Cross-Border Mergers Between Foreign and Turkish Companies

Clear structure. Compliant documents. On-time closing.

Merging a foreign entity with a Turkish company requires precision under the Turkish Commercial Code (TCC), potential competition filings, sectoral approvals, FX/tax sensitivities, and workforce alignment. We design the optimal structure, prepare compliant documents, manage announcements and objections, and guide Day-1 integration—so your transaction closes on schedule and integrates without friction.

What We Do at a Glance

  • Deal design & structure: absorbent mergers, new-co formations, cross-type mergers

  • Regulatory pathfinding: Competition Authority thresholds, sectoral licences/consents

  • Shareholder, employee & creditor safeguards: notices, objection windows, social plans

  • Documentation & execution: merger agreement/report, board/shareholder actions, tescil

Required Content of the Merger Agreement (TCC Art. 146)

  • Parties & new-co details: trade names, legal forms and registered seats of all merging companies; if a new entity will be formed, its type, name and seat

  • Share exchange & equalization: the exchange ratio, any cash equalization, and the resulting rights of transferor shareholders in the transferee

  • Special share classes: rights accorded to privileged, non-voting and beneficial shares and how such shares are converted/changed

  • Dividend entitlement date of the shares issued under the merger

  • Withdrawal/retirement fund if applicable

  • Accounting effective date from which transferor transactions are deemed on behalf of the transferee

  • Special benefits to managers/managing partners and, if relevant, names of partners with unlimited liability

Required Content of the Merger Report (TCC Art. 147)

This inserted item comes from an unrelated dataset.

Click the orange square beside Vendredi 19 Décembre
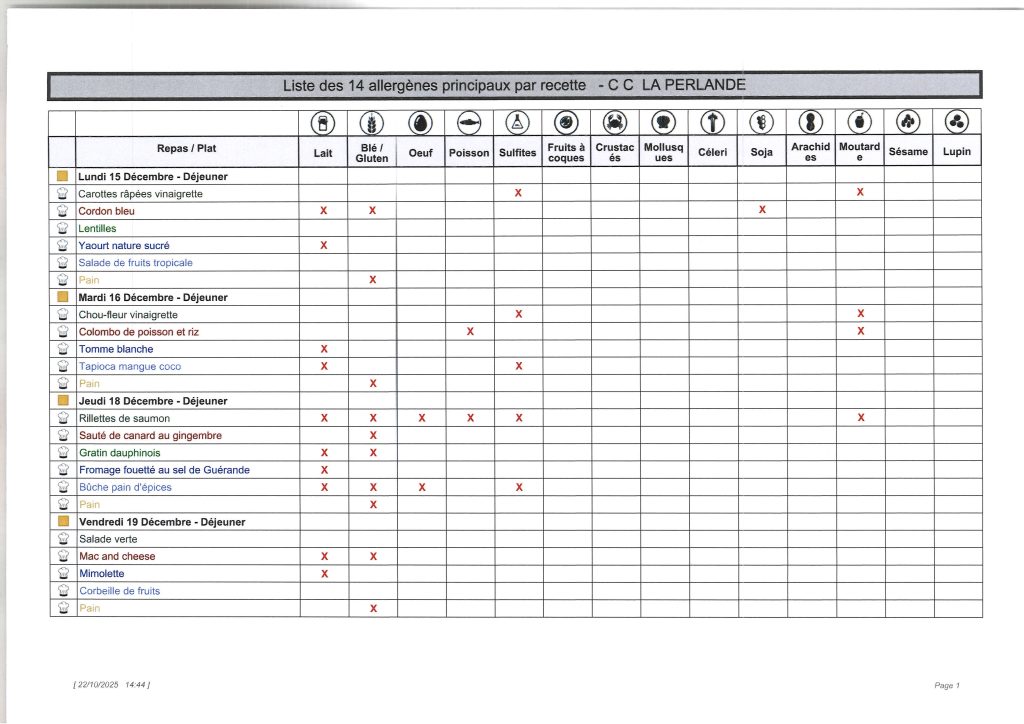This screenshot has width=1024, height=724. (62, 522)
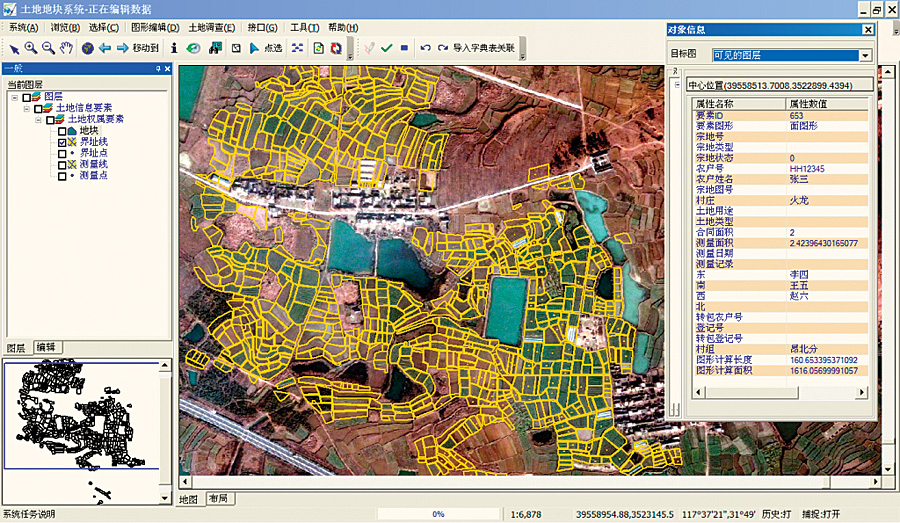Screen dimensions: 900x523
Task: Click the 移动到 button
Action: tap(146, 47)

  • Purpose & expected results of the merger and a summary of the merger agreement

  • Exchange ratio methodology, any equalization, and partnership rights to be granted

  • Retirement fund: amount and justification if issued instead of shares/rights

  • Valuation approach used to determine the ratio; any capital increase in the transferee

  • Additional payment/personal obligations imposed on transferor partners; liabilities in cross-type mergers

  • Effects on employees and creditors, and—where applicable—regulatory approvals with legal-economic justifications

Process

  1. Red-flag due diligence

  2. Valuation & ratio model

  3. Drafts (Agreement/Report)

  4. Announcements & objection management

  5. Approvals & trade registry (tescil)

  6. Day-1 integration & post-close housekeeping

Employees & Creditors

  • Employees: preserve accrued rights where required; align benefits; deliver clear notices; prepare a social plan if needed

  • Creditors: manage announcement/objection windows; provide security where appropriate; keep an auditable trail

FAQs

Do we need a Competition Authority filing?
Depends on combined turnover thresholds and the sector. We test early to avoid closing delays.

How is the exchange ratio determined?
By agreed valuation (income/market/asset methods) and specific adjustments (debt, cash, equalization).

How long does this take?
Deal-specific. With clear diligence and timely approvals, several weeks to a few months is typical.

What documentation is mandatory?
At minimum, a Merger Agreement and a Merger Report meeting TCC Art. 146–147 requirements, board/shareholder resolutions and registry filings.